Welcome to AMMSA.COM, the news archive website for our family of Indigenous news publications.

Peigan Crafts celebrates 25 years


Shari Narine, Windspeaker Contributor, Peigan Nation Alberta







Page 30

A decision made 25 years ago to create employment on the Peigan Nation has resulted in the First Nations' name becoming synonymous with quality craftsmanship.

"As long as I can remember, there's always been a Peigan Crafts," said Waylon Yellow Horn, who recently began his position as manager for the band-owned company.

The chief and council of the day created Peigan Crafts Ltd. as a means to combat high unemployment on the reserve and to promote craftsmanship.

"From those humble beginnings it grew to what it is now," said Yellow Horn.

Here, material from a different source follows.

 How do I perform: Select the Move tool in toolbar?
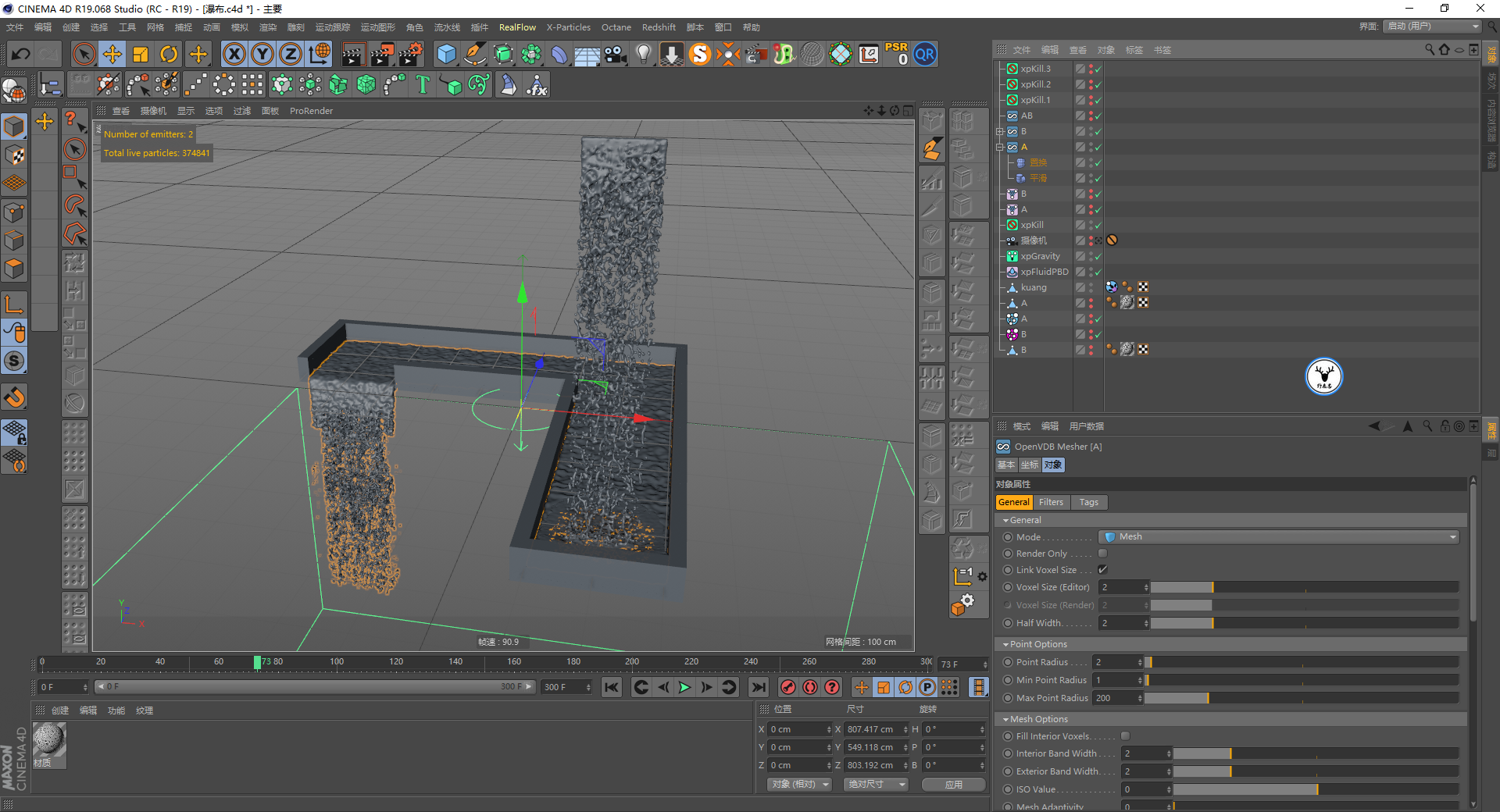[112, 54]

At its height in the mid-1980s, Peigan Crafts employed more than 60 full-time people, running three full production lines, producing 350 to 400 moccasins, mukluks, and mittens per day, and stocking a number of department stores, including the Bay.

For about five years, the operation of Peigan Crafts included Peigan Garments, which produced blue jeans and coveralls. But that arm closed its doors in the late 1980s.

Yellow Horn recalled that Indian and Northern Affairs Canada was so impressed with the market that Peigan Crafts had cornered and the skills it offered its members that the department helped start three other similar operations in Western Canada.

"It flooded the market," said Yellow Horn. "Our last major competitor closed last fall and only this Peigan Crafts has weathered the storm."

But weathering the storm has meant a severe reduction in full-time employees, markets and products produced.

Presently Peigan Crafts employs 11 people, with only one production line. Last year, the company had to turn down an order from Hong Kong for 10,000 moccasins.

"They wanted it in three weeks and given that amount of time, we couldn't meet the order," said Yellow Horn.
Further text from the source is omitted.